### DOCUMENT EXCERPT:

Given $a(t)$ the electromagnetic field can be found via

(2.9) $$\begin{eqnarray}\left.\begin{array}{@{}c@{}}\boldsymbol{B}=\left({\displaystyle \frac{ya^{2}}{\unicode[STIX]{x1D706}^{2}}},{\displaystyle \frac{x}{a^{2}}},1\right),\\[10.0pt] \boldsymbol{E}=\left(y,x,-{\displaystyle \frac{x^{2}\unicode[STIX]{x1D706}^{2}+y^{2}a^{4}}{\unicode[STIX]{x1D706}^{2}a^{2}}}\right){\displaystyle \frac{{\dot{a}}}{a}}.\end{array}\right\}\end{eqnarray}$$

Solutions of (2.8) show that ‘the sqeezinees’ parameter $a(t)$ has a finite time singularity for $\unicode[STIX]{x1D706}<1$ : in finite time $a$ becomes infinite, figure 1.

Figure 1. An example of the evolution of the parameter $a(t)$ , equation (2.8). Initially an X-point is squeezed by ten per cent, $\unicode[STIX]{x1D706}=0.9$ , parameter ${\mathcal{A}}=1$ . Evolution occurs on the dynamical time scale, until a singularity at $t=1.42$ , so that the fast growing stage of the collapse proceeds much quicker.

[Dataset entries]
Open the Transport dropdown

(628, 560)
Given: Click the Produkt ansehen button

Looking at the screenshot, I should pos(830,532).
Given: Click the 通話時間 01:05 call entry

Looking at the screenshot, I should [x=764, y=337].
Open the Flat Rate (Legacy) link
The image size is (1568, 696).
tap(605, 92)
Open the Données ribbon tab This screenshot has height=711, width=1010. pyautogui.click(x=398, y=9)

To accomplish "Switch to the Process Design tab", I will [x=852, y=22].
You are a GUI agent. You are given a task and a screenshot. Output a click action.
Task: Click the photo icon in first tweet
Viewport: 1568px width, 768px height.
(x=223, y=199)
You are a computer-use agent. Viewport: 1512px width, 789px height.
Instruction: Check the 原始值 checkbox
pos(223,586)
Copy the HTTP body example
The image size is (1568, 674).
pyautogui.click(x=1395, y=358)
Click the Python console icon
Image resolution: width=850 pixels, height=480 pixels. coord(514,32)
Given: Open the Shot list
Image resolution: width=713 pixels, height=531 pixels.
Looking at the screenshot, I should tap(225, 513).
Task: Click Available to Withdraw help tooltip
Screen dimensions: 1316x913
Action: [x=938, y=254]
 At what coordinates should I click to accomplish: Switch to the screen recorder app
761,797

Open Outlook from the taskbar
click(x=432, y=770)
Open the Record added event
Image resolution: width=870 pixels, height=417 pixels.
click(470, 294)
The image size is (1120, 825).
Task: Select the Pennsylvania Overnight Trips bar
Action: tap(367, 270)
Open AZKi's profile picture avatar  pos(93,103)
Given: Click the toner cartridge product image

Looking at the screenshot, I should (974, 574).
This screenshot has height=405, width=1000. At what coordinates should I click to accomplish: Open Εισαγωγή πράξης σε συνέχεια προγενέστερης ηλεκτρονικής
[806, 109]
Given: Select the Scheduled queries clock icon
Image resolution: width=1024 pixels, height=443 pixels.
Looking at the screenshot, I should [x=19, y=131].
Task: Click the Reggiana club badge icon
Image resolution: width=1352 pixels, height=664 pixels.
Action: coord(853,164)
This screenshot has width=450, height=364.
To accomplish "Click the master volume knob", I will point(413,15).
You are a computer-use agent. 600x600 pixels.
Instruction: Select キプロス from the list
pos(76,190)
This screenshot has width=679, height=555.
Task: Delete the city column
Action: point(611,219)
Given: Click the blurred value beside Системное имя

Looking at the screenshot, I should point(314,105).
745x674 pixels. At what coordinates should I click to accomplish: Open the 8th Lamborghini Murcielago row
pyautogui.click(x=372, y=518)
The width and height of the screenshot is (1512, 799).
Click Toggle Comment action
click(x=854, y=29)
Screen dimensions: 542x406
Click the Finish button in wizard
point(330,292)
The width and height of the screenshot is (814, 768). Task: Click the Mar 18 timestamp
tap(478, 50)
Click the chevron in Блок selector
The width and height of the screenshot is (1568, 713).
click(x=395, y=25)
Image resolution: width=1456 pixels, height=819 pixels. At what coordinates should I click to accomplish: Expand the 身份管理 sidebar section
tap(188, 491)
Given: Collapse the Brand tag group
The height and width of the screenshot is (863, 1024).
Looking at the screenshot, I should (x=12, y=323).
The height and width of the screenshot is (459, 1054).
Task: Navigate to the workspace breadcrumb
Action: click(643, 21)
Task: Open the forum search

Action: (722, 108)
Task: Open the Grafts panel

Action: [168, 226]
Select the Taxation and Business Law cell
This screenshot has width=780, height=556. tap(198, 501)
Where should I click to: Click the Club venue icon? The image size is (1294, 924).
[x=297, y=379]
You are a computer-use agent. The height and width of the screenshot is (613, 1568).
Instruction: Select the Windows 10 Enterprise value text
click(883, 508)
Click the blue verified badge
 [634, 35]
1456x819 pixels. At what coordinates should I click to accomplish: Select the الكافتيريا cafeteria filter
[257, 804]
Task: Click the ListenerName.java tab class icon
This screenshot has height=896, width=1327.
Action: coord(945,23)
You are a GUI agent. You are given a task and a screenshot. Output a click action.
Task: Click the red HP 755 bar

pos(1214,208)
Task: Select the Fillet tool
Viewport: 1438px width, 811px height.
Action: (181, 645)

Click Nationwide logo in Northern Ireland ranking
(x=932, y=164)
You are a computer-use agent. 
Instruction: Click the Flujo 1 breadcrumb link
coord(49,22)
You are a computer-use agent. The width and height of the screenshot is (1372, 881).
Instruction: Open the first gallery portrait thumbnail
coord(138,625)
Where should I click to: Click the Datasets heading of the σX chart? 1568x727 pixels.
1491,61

### REQUESTS:
• a. In the excerpt on X-point collapse, at what time does the singularity occur in the Figure 1 example?
• b. Carry on the excerpt on X-point collapse from the point where it stops.
The material has no connection to the excerpt on X-point collapse.

### ANSWERS FOR THE EXERCISE:
• a. At t = 1.42.

• b.
(For $\unicode[STIX]{x1D706}>1$ in finite time $a$ becomes zero, so that $b$ becomes infinite.) Thus, we have generalized the classic solution of Imshennik & Syrovatskiǐ (1967) to the case of force-free plasma. At the moment when one of the parameters $a$ or $b$ becomes zero, the current sheet forms, see figure 2 ² .

Figure 2. Structure of the magnetic field in the $x{-}y$ plane during X-point collapse in force-free plasma. The initial configuration on (a,c) is slightly ‘squeezed’, $\unicode[STIX]{x1D706}=0.9$ . On a dynamical time scale the X-point collapses to form a current sheet, (b,d). The structure of the electric field in the $x{-}y$ plane does not change during the collapse and qualitatively resembles the $t=0$ configuration of the magnetic field.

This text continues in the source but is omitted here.